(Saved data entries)
+++
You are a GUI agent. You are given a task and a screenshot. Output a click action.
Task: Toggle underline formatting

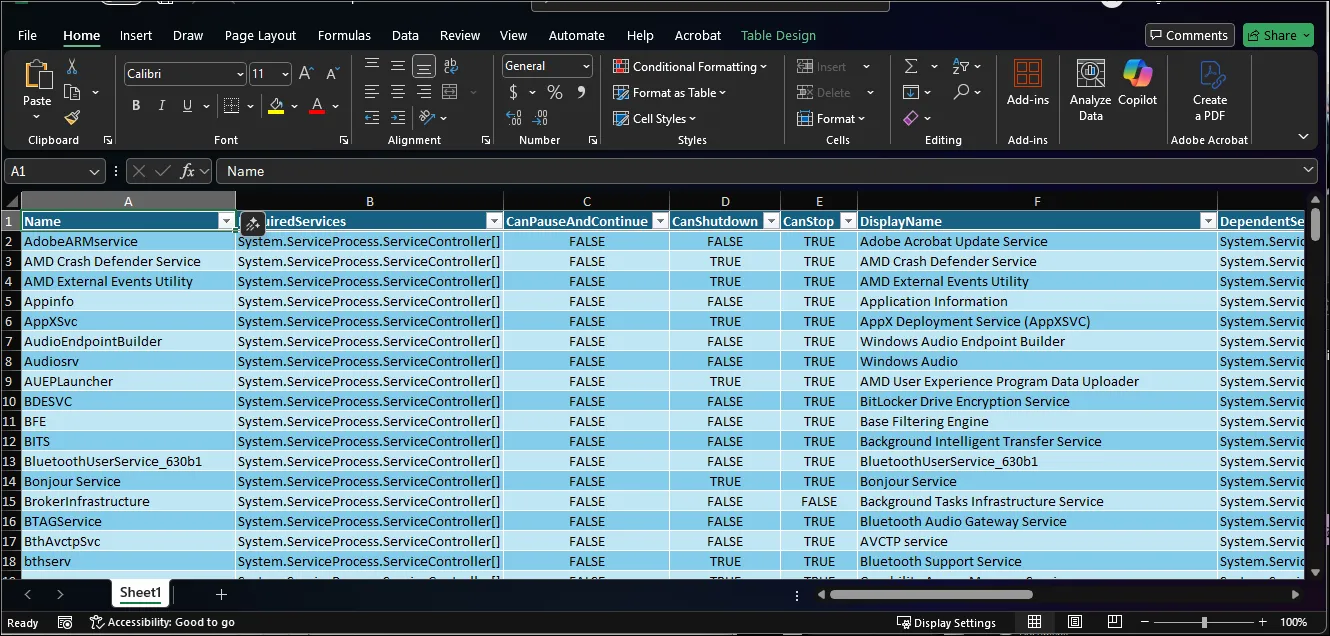coord(185,104)
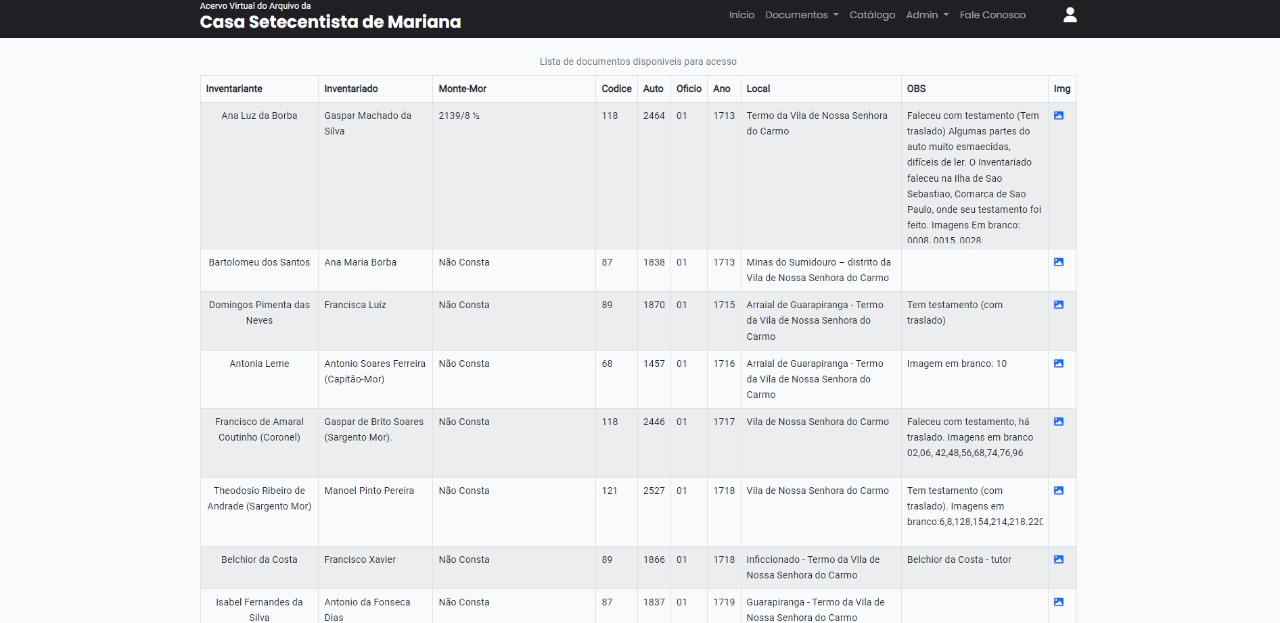View image for Domingos Pimenta das Neves
Screen dimensions: 1280x623
click(1058, 305)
+++
Return each of the lines exactly as they appear above, with no images.

You are a GUI agent. You are given a task and a screenshot. Output a click action.
Task: Toggle underline formatting

coord(185,104)
View image for Domingos Pimenta das Neves
Screen dimensions: 1280x623
click(1058, 305)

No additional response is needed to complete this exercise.